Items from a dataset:
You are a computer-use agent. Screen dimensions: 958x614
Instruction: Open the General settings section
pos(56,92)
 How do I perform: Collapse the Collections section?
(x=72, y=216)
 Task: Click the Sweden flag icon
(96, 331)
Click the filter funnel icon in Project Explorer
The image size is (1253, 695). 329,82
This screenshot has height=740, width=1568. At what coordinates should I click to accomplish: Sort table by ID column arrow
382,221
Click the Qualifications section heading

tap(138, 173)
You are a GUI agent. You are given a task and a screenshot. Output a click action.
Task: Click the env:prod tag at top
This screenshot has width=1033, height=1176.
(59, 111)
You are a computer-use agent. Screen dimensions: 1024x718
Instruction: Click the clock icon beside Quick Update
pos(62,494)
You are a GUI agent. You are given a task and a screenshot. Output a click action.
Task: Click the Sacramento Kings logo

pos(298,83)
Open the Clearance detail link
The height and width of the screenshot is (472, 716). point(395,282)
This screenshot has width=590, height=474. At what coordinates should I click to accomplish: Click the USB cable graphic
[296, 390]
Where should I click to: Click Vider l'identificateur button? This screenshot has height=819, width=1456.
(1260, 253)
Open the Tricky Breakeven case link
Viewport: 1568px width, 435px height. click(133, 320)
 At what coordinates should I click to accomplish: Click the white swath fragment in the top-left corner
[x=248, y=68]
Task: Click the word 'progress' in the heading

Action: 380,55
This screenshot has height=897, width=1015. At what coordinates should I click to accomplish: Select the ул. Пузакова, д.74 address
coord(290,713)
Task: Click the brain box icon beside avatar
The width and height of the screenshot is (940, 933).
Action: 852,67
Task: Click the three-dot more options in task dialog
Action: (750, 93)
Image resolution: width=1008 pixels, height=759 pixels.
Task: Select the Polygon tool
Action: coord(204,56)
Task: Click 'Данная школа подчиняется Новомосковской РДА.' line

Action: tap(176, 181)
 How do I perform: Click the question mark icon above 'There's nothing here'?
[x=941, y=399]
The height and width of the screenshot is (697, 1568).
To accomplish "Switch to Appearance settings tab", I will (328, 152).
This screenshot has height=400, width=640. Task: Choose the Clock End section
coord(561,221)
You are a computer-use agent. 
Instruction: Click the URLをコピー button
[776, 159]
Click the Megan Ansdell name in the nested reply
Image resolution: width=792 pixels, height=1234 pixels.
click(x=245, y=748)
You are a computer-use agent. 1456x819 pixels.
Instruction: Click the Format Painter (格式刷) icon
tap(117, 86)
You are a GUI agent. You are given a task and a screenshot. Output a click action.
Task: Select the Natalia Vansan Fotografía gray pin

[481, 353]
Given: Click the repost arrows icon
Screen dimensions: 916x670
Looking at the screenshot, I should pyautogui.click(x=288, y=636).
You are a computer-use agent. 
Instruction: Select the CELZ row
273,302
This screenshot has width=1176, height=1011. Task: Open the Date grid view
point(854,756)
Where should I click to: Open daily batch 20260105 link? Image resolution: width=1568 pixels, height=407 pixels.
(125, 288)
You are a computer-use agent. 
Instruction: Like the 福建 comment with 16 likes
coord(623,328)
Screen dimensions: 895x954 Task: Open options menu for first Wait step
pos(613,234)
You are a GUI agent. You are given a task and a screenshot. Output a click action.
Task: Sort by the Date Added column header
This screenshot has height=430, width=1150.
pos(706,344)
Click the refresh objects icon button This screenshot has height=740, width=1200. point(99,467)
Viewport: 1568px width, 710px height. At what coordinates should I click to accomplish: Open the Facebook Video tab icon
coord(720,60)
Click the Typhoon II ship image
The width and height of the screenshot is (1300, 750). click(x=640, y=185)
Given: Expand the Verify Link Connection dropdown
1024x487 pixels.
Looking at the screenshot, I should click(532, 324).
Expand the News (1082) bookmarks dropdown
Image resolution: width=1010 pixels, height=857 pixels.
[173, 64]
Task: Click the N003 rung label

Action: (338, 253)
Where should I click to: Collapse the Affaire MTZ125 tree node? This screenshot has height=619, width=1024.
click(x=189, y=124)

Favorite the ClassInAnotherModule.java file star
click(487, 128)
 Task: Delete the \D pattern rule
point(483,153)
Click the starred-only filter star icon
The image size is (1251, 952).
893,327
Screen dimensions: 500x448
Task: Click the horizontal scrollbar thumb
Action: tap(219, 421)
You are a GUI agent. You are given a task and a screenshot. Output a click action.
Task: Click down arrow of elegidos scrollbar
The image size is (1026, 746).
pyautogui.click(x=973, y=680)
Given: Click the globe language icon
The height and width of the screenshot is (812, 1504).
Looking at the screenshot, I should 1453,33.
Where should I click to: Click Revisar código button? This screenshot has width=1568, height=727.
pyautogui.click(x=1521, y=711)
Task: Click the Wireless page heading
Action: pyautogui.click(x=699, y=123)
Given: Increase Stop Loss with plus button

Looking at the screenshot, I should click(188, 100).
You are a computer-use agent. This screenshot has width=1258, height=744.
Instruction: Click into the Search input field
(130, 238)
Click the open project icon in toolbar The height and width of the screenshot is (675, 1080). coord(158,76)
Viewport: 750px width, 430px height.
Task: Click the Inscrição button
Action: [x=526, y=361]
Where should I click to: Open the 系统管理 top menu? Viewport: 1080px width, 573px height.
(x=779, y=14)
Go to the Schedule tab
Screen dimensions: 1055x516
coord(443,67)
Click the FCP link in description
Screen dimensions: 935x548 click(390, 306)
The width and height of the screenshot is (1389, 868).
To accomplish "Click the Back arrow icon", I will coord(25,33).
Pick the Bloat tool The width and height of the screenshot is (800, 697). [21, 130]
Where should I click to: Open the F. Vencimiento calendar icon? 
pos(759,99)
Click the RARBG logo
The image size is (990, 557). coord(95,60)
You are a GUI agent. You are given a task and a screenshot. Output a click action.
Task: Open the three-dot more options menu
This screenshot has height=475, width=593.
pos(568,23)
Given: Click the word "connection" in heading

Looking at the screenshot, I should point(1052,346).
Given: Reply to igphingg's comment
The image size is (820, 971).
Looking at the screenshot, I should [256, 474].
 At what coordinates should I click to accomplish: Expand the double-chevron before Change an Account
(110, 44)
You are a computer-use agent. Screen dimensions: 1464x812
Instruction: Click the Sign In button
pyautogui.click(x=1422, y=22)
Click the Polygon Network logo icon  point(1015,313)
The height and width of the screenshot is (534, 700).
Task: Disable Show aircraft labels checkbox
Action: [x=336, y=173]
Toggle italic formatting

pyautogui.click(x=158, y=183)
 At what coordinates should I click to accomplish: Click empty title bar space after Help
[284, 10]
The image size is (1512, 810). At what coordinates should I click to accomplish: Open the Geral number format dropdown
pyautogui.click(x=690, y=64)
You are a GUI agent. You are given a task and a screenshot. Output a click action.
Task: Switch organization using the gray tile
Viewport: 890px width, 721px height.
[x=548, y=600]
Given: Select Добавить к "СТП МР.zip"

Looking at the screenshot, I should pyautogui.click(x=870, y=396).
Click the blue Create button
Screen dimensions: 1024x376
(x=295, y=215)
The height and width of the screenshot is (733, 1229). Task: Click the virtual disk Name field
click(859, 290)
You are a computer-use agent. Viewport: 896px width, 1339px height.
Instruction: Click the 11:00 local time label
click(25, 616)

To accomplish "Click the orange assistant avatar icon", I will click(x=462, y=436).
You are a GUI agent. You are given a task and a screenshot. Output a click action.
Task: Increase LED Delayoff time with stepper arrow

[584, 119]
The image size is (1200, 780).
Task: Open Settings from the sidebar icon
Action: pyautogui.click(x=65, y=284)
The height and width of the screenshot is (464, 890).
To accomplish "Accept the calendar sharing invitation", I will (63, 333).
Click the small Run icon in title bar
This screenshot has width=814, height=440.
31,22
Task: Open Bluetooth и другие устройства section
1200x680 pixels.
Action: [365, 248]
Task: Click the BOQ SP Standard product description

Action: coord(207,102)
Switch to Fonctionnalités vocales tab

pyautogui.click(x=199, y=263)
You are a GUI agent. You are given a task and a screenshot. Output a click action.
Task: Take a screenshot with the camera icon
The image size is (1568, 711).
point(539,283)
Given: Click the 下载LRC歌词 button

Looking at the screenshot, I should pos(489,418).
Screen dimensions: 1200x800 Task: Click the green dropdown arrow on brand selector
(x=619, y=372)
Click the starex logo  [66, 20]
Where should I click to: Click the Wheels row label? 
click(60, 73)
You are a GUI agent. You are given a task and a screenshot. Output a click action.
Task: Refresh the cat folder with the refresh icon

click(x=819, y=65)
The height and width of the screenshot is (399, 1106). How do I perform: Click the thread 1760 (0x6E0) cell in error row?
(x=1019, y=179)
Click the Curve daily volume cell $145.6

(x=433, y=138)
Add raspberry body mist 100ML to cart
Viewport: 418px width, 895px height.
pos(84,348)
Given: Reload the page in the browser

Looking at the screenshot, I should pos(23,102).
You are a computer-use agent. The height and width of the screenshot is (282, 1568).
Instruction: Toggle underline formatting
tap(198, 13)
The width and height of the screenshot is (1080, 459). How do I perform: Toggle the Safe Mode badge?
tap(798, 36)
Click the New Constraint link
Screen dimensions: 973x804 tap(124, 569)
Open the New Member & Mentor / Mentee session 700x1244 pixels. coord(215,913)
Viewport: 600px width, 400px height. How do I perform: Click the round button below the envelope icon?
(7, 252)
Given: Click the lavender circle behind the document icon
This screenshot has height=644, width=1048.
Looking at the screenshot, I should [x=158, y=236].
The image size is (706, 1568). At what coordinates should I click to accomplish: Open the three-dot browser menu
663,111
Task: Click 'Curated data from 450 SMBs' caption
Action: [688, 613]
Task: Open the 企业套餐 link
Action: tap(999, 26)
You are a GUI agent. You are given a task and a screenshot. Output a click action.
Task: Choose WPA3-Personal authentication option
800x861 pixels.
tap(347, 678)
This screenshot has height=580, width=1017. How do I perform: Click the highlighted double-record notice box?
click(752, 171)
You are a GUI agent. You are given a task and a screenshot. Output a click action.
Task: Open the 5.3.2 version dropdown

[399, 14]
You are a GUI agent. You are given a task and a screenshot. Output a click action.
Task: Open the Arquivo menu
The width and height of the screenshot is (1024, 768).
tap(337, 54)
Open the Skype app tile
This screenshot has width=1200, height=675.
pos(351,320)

DIRECTIONS FOR THIS TASK:
Find every line in the records that contains the word "computer"; copy those lines.

RESULT OF THIS TASK:
You are a computer-use agent. Screen dimensions: 958x614
You are a computer-use agent. Screen dimensions: 1024x718
You are a computer-use agent. 
You are a computer-use agent. 1456x819 pixels.
You are a computer-use agent. 
You are a computer-use agent. 
You are a computer-use agent. This screenshot has width=1258, height=744.
You are a computer-use agent. Screen dimensions: 1464x812
You are a computer-use agent. Viewport: 896px width, 1339px height.
You are a computer-use agent. The height and width of the screenshot is (282, 1568).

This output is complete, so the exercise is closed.